An integrated analysis using association rule mining and network pharmacology to identify therapeutic combinations of herbal materials and compounds in traditional medicine.
Traditional medicine (TM) has been used to treat a variety of symptoms and diseases through the combination of herbal materials, and it also contributes to the pharmaceutical industry with several advantages such as fewer side effects and significant cost reductions. However, the rules for combining ingredients are not well organized, and complex multi-compound characteristics make it difficult to understand the pharmacological mechanisms among the herbal materials used in TM. In silico approaches that have been proposed to analyze TM and herbal materials require large amount of high-quality structural information or physicochemical properties or have limitations due to ease of interpretation or scope of analysis.
In this work, we proposed an approach named InPETM, that integrates association rule mining (ARM) and network pharmacology analyses to identify polypharamcological effects of herbal materials and compounds from TM. Specifically, InPETM performs analyses combining ARM and network pharmacology-based method at the herb-level and compound-level, respectively, and identifies potential herbal material combination and compound candidates for the phenotype.
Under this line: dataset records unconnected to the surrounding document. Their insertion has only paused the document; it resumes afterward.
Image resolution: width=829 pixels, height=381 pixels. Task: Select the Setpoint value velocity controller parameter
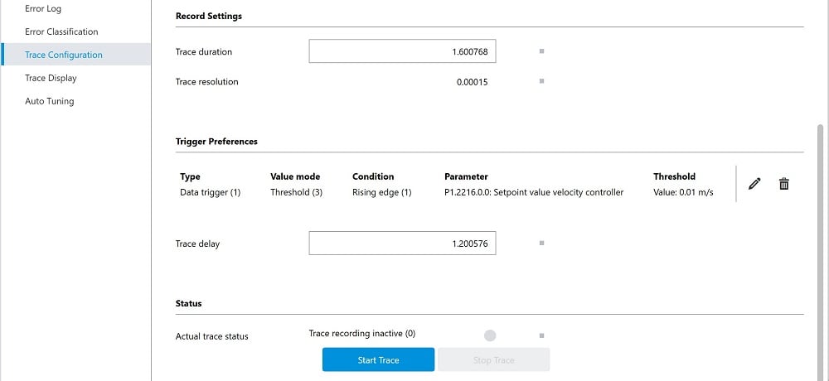(x=534, y=192)
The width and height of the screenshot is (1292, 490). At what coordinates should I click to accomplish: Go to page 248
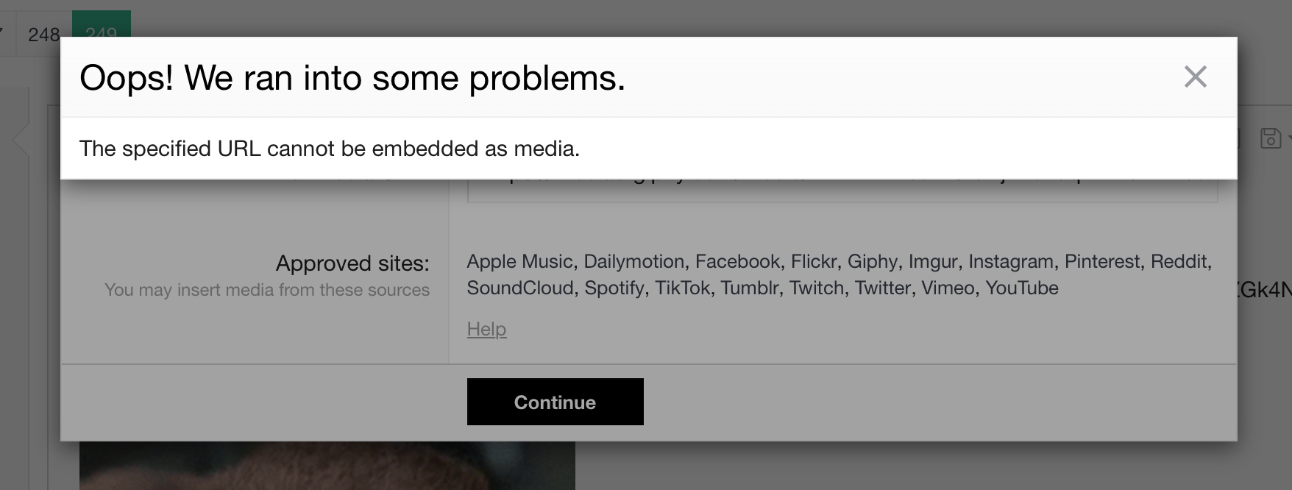pyautogui.click(x=43, y=35)
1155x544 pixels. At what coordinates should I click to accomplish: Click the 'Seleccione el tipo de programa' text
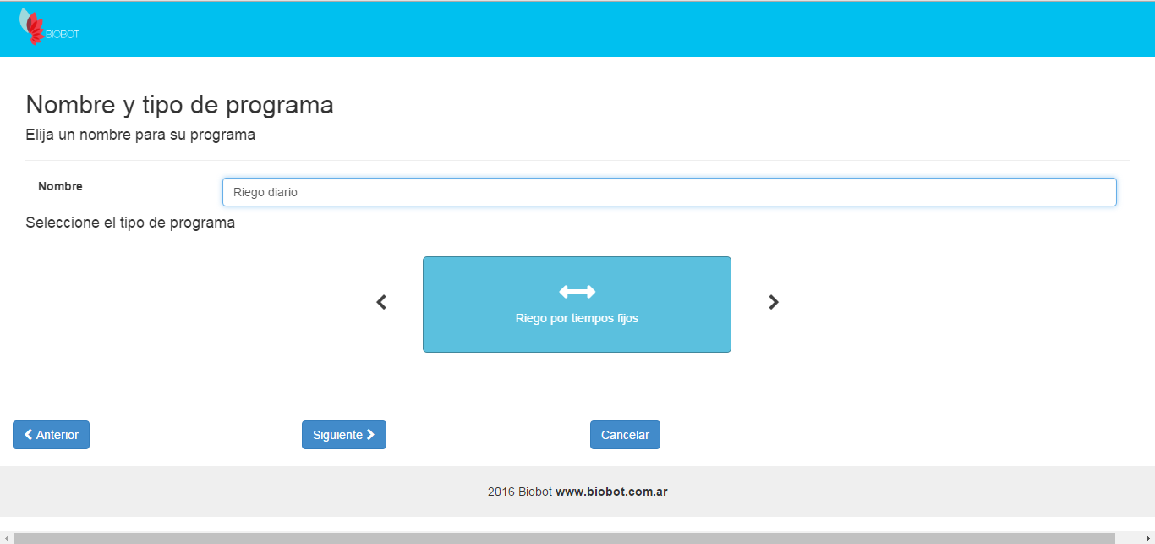coord(130,223)
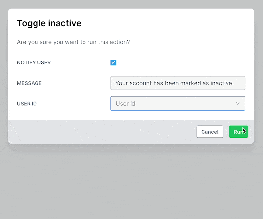263x219 pixels.
Task: Open the User id dropdown
Action: (x=178, y=104)
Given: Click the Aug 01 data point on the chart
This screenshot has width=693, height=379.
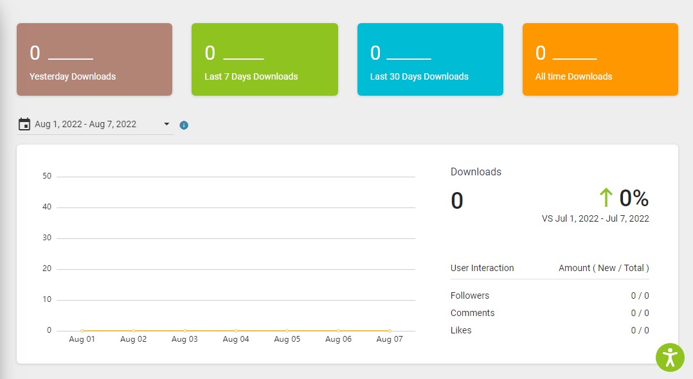Looking at the screenshot, I should click(x=82, y=329).
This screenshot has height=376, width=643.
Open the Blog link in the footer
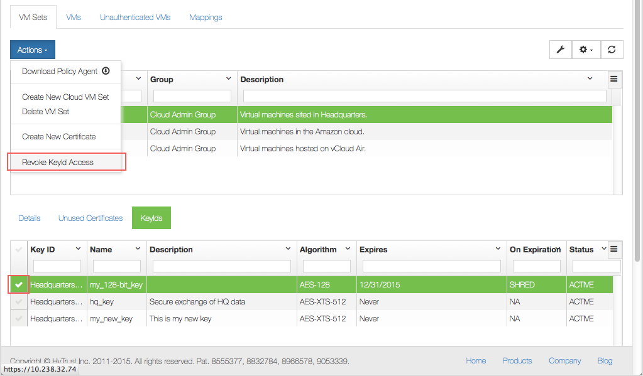(x=604, y=360)
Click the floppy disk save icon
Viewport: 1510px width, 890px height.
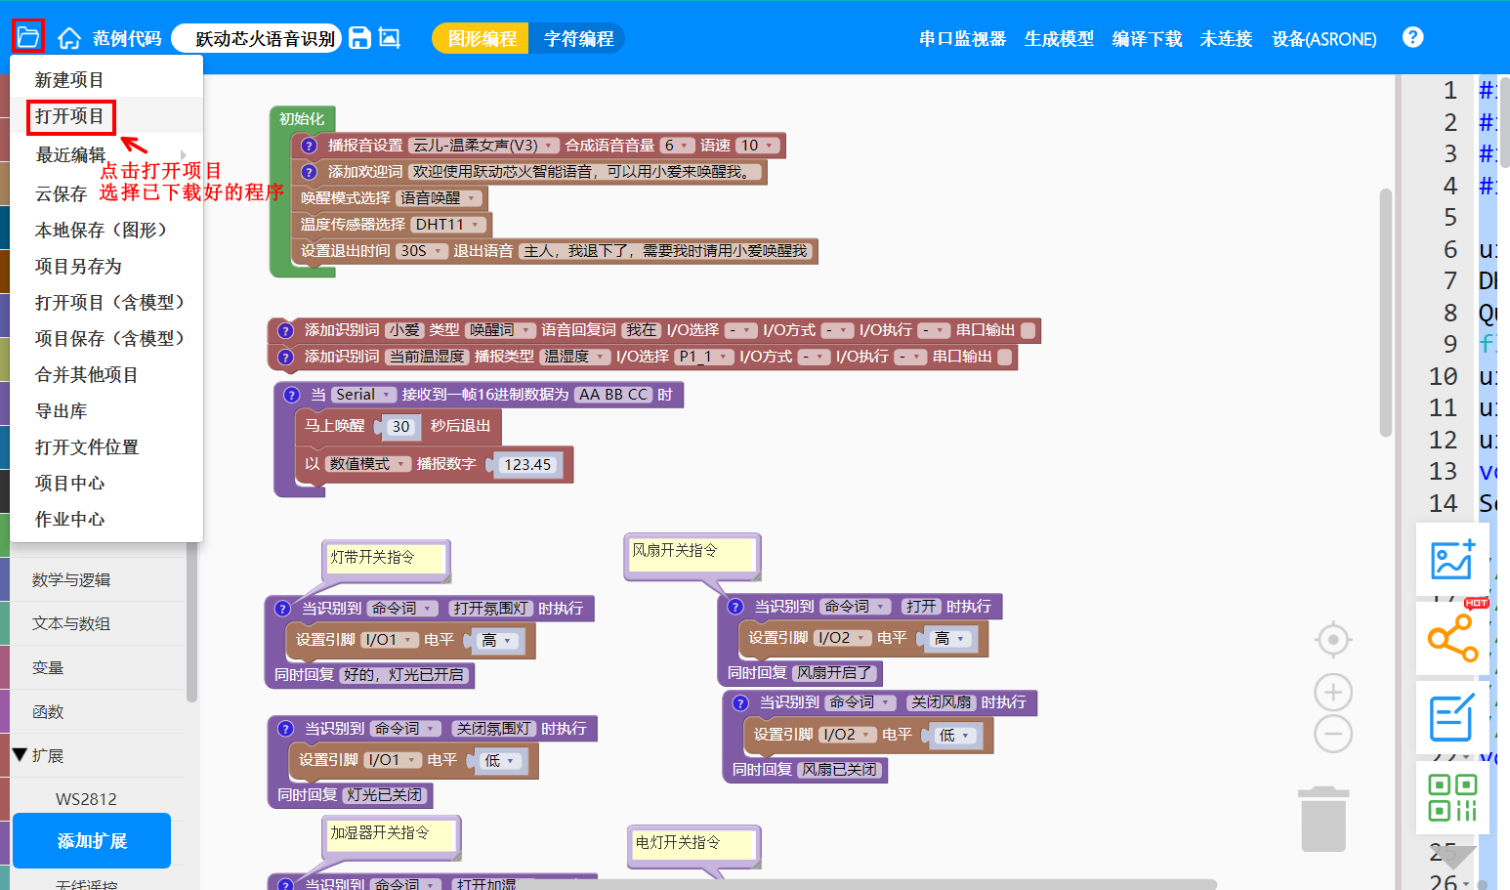pos(360,38)
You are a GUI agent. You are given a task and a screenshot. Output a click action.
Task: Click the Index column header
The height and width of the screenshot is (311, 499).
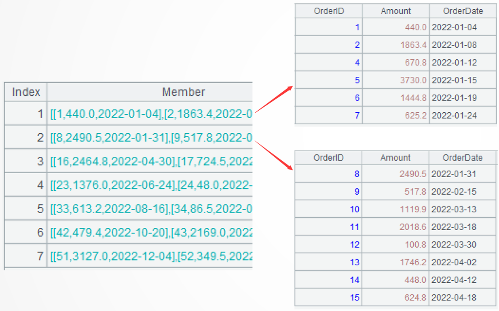pos(26,92)
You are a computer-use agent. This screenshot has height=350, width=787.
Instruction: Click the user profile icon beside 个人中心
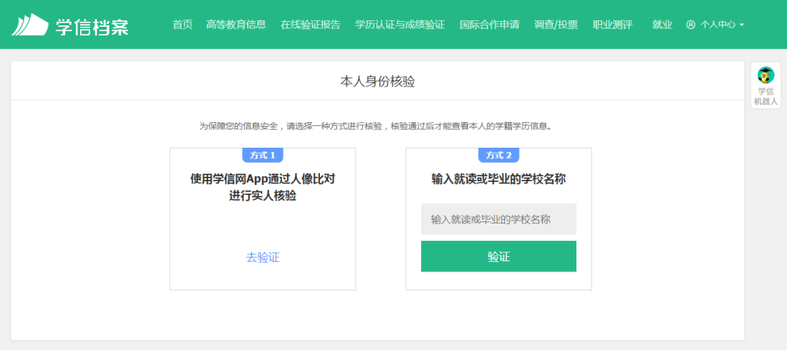[691, 25]
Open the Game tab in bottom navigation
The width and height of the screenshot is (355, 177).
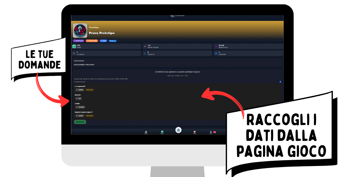point(146,132)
InPETM provided results of pharmacological effects of herbal material combination and compound and identification of mechanism of action in human protein interactome network, which were confirmed by further structural network analysis and literature review analysis. These results indicate that InPETM can contribute to drug development in TM through better understanding of polypharmacological features of herbal materials.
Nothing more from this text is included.